The Alex Fraser Bridge (also called Annacis Bridge ) is a road bridge in Greater Vancouver in British Columbia, Canada. It is in the course of Highway 91, which crosses coming from Richmond Annacis Iceland and the southern arm of the Fraser River and connects to the Delta District.

It is named for Alex Fraser (1916-1989), a former Canadian Minister of Transport.

The bridge has two carriageways with three lanes and a sidewalk on both sides. It is including access ramps total of 2525 m long and crosses the river with a clear height of 55 m.

Has the cable-stayed bridge with two H-shaped pylons and fan-shaped arrangement of the stay cables a main opening with a span of 465 m and two side openings each with 183 m span.

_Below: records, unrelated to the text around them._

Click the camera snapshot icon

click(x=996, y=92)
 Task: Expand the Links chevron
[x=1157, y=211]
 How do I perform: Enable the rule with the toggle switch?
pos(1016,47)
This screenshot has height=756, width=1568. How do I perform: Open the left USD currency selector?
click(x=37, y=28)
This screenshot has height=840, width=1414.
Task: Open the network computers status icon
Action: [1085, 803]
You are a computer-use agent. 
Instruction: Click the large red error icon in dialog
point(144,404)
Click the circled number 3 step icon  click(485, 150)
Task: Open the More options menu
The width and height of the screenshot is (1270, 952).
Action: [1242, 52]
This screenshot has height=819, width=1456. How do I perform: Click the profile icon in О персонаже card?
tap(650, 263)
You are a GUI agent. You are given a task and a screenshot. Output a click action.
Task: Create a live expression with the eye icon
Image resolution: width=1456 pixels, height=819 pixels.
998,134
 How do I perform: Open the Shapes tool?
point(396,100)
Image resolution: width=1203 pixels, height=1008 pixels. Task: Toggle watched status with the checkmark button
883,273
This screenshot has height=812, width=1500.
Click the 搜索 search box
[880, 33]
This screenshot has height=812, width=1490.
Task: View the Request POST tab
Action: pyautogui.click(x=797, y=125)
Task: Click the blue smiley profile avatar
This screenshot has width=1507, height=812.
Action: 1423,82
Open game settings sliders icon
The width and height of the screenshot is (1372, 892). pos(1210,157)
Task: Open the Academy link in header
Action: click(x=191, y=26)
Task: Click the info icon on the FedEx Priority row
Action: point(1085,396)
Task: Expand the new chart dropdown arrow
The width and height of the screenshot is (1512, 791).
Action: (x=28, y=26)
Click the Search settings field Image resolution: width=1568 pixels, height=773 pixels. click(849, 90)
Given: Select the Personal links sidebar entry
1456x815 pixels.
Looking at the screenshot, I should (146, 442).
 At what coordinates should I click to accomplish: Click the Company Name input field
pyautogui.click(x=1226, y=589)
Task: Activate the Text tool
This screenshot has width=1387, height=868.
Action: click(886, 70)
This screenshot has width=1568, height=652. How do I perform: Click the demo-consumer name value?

The stems of the pylons 158 m made ​​of reinforced concrete are arranged above the road initially slightly bent inwardly to enable vertical rope levels above the carriageway edge. They are braced by cross braces below the bridge deck and below the vertical peaks, in which the anchor boxes for a total of 192 stay cables are located. The bridge deck is made of a grid of longitudinal and transverse beams to which are attached precast concrete slabs. It has been uniformly collected from pylons in both directions in the cantilever. In order to avoid vibrations of the cantilevered decks, they were stabilized with bracing to the pylon feet. The bridge deck mounted as a floating cover on the ropes only, it does not lie on the transverse girders of the towers on.

When Buckland & Taylor along with Klohn Crippen Berger planned and 1986 finished Alex Fraser Bridge for the first time from Jörg Schlaich for the Second Hooghly Bridge ( Vidyasagar Setu ) conception of a road carrier of a steel grate in the composite was developed in Calcutta realized with a concrete slab. The Second Hooghly Bridge was planned to begin in the early 1970s but not completed until 1992.

The Alex Fraser Bridge had the longest span cable-stayed bridges all around the world, until it was replaced by the Skarnsund Bridge in Norway in 1991.